Il y a un, le 20 juin 2015, la Coalition des mouvements de l’Azawad (CMA) composé du MNLA et du HCUA, parachevait  la signature  de l’accord de paix et de réconciliation issu du processus d’Alger, 35 jours après la Plateforme et le gouvernement. Aujourd’hui, on est loin du compte puisqu’aucune partie ne semble contente à l’occasion de ce premier anniversaire. « Depuis sa signature, il y a un an, l’accord n’a rien changé. Ils font des réunions, mais nous, on ne voit rien de concret »  dénonce Hadji Wallet Mohamed du camp de réfugiés de Goudoubo, Le 10 juin dernier, le général Gomart, chef d’État-major de la Minusma, a énuméré les nombreuses pertes humaines de la plus meurtrière des missions onusiennes en plus de la montée en flèche des cas de violation des droits de l’homme : 96 affaires « avec au moins 131 victimes identifiées » depuis fin mars, soit presque trois fois plus que lors de la période précédente.

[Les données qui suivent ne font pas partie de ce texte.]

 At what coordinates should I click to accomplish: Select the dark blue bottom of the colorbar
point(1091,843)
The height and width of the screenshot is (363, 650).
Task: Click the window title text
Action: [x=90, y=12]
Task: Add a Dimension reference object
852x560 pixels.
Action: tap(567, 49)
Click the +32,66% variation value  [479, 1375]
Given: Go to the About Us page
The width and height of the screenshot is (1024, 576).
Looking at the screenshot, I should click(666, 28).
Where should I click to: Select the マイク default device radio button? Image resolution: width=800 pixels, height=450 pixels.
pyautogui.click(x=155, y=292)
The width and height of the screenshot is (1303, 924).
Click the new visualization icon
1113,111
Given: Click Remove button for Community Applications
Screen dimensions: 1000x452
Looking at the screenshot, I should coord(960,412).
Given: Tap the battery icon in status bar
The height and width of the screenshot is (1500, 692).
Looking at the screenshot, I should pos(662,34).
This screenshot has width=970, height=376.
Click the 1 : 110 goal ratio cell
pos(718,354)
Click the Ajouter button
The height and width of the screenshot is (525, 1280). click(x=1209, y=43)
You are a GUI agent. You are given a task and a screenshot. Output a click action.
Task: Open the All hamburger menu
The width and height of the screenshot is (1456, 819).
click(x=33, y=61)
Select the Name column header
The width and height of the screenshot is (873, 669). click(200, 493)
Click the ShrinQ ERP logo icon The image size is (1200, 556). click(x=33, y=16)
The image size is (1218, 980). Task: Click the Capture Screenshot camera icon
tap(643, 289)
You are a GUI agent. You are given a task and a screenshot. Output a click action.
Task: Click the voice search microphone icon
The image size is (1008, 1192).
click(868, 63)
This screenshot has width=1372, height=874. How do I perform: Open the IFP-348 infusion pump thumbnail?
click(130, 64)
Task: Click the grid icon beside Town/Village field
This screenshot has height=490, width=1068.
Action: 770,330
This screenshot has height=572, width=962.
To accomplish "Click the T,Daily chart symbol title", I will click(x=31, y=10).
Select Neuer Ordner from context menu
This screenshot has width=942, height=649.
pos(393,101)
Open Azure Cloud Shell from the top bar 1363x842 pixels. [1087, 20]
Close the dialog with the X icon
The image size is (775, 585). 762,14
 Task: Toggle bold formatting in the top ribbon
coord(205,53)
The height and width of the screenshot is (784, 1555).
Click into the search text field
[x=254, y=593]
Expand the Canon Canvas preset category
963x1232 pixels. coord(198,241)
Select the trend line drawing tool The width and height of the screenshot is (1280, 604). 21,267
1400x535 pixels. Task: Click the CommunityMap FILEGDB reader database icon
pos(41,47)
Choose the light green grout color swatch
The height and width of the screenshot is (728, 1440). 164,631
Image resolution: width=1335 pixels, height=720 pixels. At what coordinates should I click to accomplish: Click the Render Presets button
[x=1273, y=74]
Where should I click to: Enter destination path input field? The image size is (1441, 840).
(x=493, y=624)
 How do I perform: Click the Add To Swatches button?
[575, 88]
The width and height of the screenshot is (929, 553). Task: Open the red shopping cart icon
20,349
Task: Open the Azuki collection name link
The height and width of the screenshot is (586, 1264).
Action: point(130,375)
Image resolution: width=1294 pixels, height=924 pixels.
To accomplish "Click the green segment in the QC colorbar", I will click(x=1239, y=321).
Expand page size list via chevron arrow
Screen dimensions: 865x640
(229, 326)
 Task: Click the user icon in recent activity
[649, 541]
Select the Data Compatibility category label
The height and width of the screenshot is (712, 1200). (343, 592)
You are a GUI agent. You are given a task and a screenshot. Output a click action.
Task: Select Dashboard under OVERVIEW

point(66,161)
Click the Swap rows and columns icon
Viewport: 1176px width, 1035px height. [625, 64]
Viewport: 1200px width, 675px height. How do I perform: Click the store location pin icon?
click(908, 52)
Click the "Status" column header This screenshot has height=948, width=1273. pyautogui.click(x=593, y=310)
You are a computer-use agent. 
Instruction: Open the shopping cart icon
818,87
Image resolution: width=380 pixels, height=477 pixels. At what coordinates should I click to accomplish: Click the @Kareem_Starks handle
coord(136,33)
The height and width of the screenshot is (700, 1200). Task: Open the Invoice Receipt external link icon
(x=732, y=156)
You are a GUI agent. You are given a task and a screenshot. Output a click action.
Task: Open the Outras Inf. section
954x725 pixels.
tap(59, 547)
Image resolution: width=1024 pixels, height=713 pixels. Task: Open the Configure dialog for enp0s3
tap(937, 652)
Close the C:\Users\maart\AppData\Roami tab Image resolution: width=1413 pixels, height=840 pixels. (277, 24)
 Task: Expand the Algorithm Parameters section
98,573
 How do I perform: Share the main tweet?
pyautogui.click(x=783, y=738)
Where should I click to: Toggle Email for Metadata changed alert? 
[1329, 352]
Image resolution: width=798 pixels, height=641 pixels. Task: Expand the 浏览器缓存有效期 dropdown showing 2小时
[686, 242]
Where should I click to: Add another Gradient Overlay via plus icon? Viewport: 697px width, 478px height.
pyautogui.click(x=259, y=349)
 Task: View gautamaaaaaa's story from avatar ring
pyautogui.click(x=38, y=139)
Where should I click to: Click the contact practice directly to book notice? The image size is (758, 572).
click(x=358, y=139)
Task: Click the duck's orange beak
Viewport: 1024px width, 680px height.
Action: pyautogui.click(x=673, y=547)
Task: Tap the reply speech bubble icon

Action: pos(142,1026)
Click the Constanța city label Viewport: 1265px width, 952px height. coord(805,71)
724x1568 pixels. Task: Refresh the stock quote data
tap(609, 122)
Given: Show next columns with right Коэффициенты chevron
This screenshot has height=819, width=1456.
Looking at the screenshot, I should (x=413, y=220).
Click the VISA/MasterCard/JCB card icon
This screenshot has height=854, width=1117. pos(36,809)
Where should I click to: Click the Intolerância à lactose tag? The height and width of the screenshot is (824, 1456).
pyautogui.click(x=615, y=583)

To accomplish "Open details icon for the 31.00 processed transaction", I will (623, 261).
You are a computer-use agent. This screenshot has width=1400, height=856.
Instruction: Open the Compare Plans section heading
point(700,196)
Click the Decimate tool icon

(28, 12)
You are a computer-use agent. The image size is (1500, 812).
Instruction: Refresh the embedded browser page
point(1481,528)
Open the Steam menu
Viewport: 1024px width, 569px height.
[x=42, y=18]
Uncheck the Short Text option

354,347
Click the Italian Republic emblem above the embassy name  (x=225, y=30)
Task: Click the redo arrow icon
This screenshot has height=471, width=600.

Dramane Aliou Koné journaliste president maison presse journal

 

Les groupes armés disent qu’ils n’ont pas confiance dans le gouvernement. Et en privé, les responsables du gouvernement estiment que les ex-rebelles  sont de mauvaise foi et ne veulent pas enlever leurs check-points. De son côté, l’opposition,  par la voix de Tiébilé Dramé,  retient que « le processus de sortie de crise s’est ensablé ».  A la majorité, on n’est pas plus enthousiaste. Pour sa part, l’ex-Premier ministre Moussa Mara et président du parti Yelema, juge que la mise en œuvre de l’accord est « un processus laborieux et difficile. Les Maliens, dans leur majorité,  ne comprennent pas dans quelle direction nous évoluons et sont dubitatifs ». Et l’ex-opposant et nouvel allié d’IBK, Amadou Koita, de souhaiter  que « la médiation et les partenaires du Mali incitent les parties signataires de l’accord à progresser dans la mise en œuvre à un rythme accru des engagements pris ». Il  ne reste donc que de souhaiter, comme a espéré samedi le ministre algérien des Affaires étrangères, à la signature d’un accord pour la mise en place des autorités intérimaires, « un nouveau départ ». Le président de la République a  promis de tout faire pour « maintenir l’espoir d’optimisme et la confiance ». On en a besoin.